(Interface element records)
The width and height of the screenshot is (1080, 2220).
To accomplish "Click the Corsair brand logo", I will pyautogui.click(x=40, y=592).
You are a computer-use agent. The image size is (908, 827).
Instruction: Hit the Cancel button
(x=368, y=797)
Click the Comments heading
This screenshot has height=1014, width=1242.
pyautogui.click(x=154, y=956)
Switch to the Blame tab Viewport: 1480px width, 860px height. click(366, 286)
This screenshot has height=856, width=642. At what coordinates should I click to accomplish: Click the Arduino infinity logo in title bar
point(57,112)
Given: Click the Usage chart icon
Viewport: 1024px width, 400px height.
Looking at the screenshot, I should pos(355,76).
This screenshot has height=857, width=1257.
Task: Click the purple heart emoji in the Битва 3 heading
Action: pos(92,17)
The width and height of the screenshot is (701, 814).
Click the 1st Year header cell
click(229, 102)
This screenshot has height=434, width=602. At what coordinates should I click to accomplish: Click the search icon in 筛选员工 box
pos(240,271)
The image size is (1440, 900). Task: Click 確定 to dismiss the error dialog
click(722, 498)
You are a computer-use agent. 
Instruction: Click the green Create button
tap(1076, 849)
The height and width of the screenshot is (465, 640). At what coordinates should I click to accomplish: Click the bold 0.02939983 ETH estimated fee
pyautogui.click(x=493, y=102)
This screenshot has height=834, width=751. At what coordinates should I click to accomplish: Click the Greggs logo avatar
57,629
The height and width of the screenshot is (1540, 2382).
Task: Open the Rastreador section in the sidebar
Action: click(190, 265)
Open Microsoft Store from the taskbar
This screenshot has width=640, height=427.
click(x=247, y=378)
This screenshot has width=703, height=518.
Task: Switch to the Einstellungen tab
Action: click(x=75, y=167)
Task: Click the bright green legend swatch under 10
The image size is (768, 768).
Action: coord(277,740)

▸ Short exercise
Rewrite the lines of the listing above as a numbered list, leaving out any blank lines.

▸ Exercise output
1. The width and height of the screenshot is (1080, 2220).
2. To accomplish "Click the Corsair brand logo", I will pyautogui.click(x=40, y=592).
3. You are a computer-use agent. The image size is (908, 827).
4. Instruction: Hit the Cancel button
5. (x=368, y=797)
6. Click the Comments heading
7. This screenshot has height=1014, width=1242.
8. pyautogui.click(x=154, y=956)
9. Switch to the Blame tab Viewport: 1480px width, 860px height. click(366, 286)
10. This screenshot has height=856, width=642. At what coordinates should I click to accomplish: Click the Arduino infinity logo in title bar
11. point(57,112)
12. Given: Click the Usage chart icon
13. Viewport: 1024px width, 400px height.
14. Looking at the screenshot, I should pos(355,76).
15. This screenshot has height=857, width=1257.
16. Task: Click the purple heart emoji in the Битва 3 heading
17. Action: pos(92,17)
18. The width and height of the screenshot is (701, 814).
19. Click the 1st Year header cell
20. click(229, 102)
21. This screenshot has height=434, width=602. At what coordinates should I click to accomplish: Click the search icon in 筛选员工 box
22. pos(240,271)
23. The image size is (1440, 900). Task: Click 確定 to dismiss the error dialog
24. click(722, 498)
25. You are a computer-use agent. 
26. Instruction: Click the green Create button
27. tap(1076, 849)
28. The height and width of the screenshot is (465, 640). At what coordinates should I click to accomplish: Click the bold 0.02939983 ETH estimated fee
29. pyautogui.click(x=493, y=102)
30. This screenshot has height=834, width=751. At what coordinates should I click to accomplish: Click the Greggs logo avatar
31. 57,629
32. The height and width of the screenshot is (1540, 2382).
33. Task: Open the Rastreador section in the sidebar
34. Action: click(190, 265)
35. Open Microsoft Store from the taskbar
36. This screenshot has width=640, height=427.
37. click(x=247, y=378)
38. This screenshot has width=703, height=518.
39. Task: Switch to the Einstellungen tab
40. Action: click(x=75, y=167)
41. Task: Click the bright green legend swatch under 10
42. The image size is (768, 768).
43. Action: coord(277,740)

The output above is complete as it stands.